Gosh, I have yet to find an apple that my deer don't gobble right up. I feed mainly store bought, lol....but they eat up the crap applies like there's no tomorrow. (these are deer that come in my yard for acorns & the treats I leave them. NO hunting on this property)

My guess is you're safe which ever way you go. One that will yield lots.


----------



## Arctic Cat Chic (Aug 16, 2005)

Egads.

I ment to say CRAB apples. 

New keyboard.


----------



## bardman (Oct 18, 2006)

any that will produce fruit. It really doesnt matter. An apple or pear, it really doesnt matter. Just make sure you fertilize them every year.


----------



## heh (Oct 28, 2002)

*apples*

Some apples drop earlier than others, if you want to use them to lure deer in during hunting season, you might look into some that stay on later in the season. heh


----------



## rcmjr (Jan 31, 2007)

our old house had johnathans and red delicious, they ate 'em all. by early fall the apples would be gone as far as they could reach on their hind legs.


----------



## Fletch Fletcher (Oct 28, 2006)

heh said:


> Some apples drop earlier than others, if you want to use them to lure deer in during hunting season, you might look into some that stay on later in the season. heh


If this is true, you might want to consider planting multiple breeds so they drop at different times thus keeping the deer continuously coming to the area.


----------



## 88 PS190 (Sep 26, 2006)

just splice a few different varieties onto one tree.


----------



## 10 spot (Mar 5, 2006)

Try some Wolf River apple trees. The apples are HUGE.


----------



## swilk (Sep 14, 2005)

Do something to protect them when they are young. They will not produce fruit for a few years and the deer seem to like to destroy them given the chance.


----------



## MO_southpaw (Nov 2, 2006)

your best bet is to find a self pollinating (self fruitful too)apple tree. Youre not going for personal tastes so make it easy on yourself. apple trees need pollinators (bees) lots of trees to help make a good crop. 

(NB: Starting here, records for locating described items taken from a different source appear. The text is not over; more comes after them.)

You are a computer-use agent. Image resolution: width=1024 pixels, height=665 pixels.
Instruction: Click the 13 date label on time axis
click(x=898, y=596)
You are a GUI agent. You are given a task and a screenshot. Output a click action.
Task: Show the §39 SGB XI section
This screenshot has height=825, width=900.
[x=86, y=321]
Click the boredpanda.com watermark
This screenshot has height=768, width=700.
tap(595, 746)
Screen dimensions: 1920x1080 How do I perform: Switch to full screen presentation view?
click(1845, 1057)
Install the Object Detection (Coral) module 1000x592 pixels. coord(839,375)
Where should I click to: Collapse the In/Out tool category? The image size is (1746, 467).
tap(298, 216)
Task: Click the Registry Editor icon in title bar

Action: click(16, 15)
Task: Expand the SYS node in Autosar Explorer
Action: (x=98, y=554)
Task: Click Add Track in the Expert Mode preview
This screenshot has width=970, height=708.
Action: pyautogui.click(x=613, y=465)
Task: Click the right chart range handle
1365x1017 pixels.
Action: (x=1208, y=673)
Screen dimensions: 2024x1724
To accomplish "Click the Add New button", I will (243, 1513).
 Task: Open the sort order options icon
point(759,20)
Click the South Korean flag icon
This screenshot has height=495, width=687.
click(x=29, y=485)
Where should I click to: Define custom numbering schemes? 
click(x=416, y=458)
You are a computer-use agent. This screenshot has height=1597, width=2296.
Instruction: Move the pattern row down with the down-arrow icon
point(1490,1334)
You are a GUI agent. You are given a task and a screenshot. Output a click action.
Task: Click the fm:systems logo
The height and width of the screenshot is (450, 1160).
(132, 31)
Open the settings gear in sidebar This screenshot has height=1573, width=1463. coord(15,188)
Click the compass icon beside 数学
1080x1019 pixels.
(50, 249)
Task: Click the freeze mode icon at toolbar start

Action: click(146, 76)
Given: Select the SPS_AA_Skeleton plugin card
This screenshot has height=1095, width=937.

Since youre not in the orchard business look for the easy trees. 

Look for a disease resistant self fuitful tree. Even if they are self pollinating its best if there are other apple trees around to help out the genetics and make it easier on the tree. 

Dwarf trees will bear fruit sooner and mature faster. 

since youre at it might as well add persimmon trees in the mix. Deer love em

if your area can grow honeysuckle bushes start them up too, they make a great browser in the spring and summer





Buck N Rut said:


> I'm working on doing some land management and besides creating thickets, pine stands, and food plots, I'd like to also plant some apple trees. I'm sure deer like any apples, but do they prefer one apple over another? If so, which should I plant? ....any other things recommended to plant?
> 
> Thanks
> 
> Bryan


----------



## Roland (Oct 16, 2002)

Fletch Fletcher said:


> If this is true, you might want to consider planting multiple breeds so they drop at different times thus keeping the deer continuously coming to the area.



As a follow up you can do research and find trees that have apples in July all the way through Nov. Personally I have eight different types planted. Forget the dwarf and semi dwarf the deer will eat your trees to death. Go with standards and do your home work, remember you want lots of apples and big trees are the ticket.


----------



## drahthaar (Jun 21, 2005)

Here is what I have. First you need an enclosure to keep the bastages out while the trees are young. I have some early apples like Lodi apples that ripen early, Yellow delicious. Also have a Granny Smith. But the good apples for deer are ones that come in fall. Macintosh, all types. I also have several types of Crabapple. These I will leave on the trees to fall of late in fall and winter to keep giving the deer treats.
I also mixed in some plum trees as well.


----------



## spec (Dec 13, 2005)

Arkansas Blacks- late apple that stay a long time. Tour biggest concern will be getting to trees to a bearing age in good shape.


----------



## brangus (Mar 31, 2005)

I have some crabapple trees that the deer come to like trained monkeys. I don't hunt it but I have seen 10-15 deer at a time before. In the fall once, all the apples had fallen from the tree and the deer would pass thru every night looking for the apples, so one night there had been a bowl of apples sitting on the counter, I took them outside and threw them out towards the apple tree they hit the ground and rolled through the leaves and all of a sudden three deer came running to the apple tree. They heard the sound of apples dropping and they ran to it, I just stood there in the shadowes and watched them.


----------



## beretta16 (Nov 22, 2006)

Don't mean to hijack, but anybody know what kind of apple trees would grow well in Northern Minnesota?


----------



## Cmarti (Oct 15, 2004)

drahthaar said:


> Here is what I have. First you need an enclosure to keep the bastages out while the trees are young. I have some early apples like Lodi apples that ripen early, Yellow delicious. Also have a Granny Smith. But the good apples for deer are ones that come in fall. Macintosh, all types. I also have several types of Crabapple. These I will leave on the trees to fall of late in fall and winter to keep giving the deer treats.
> I also mixed in some plum trees as well.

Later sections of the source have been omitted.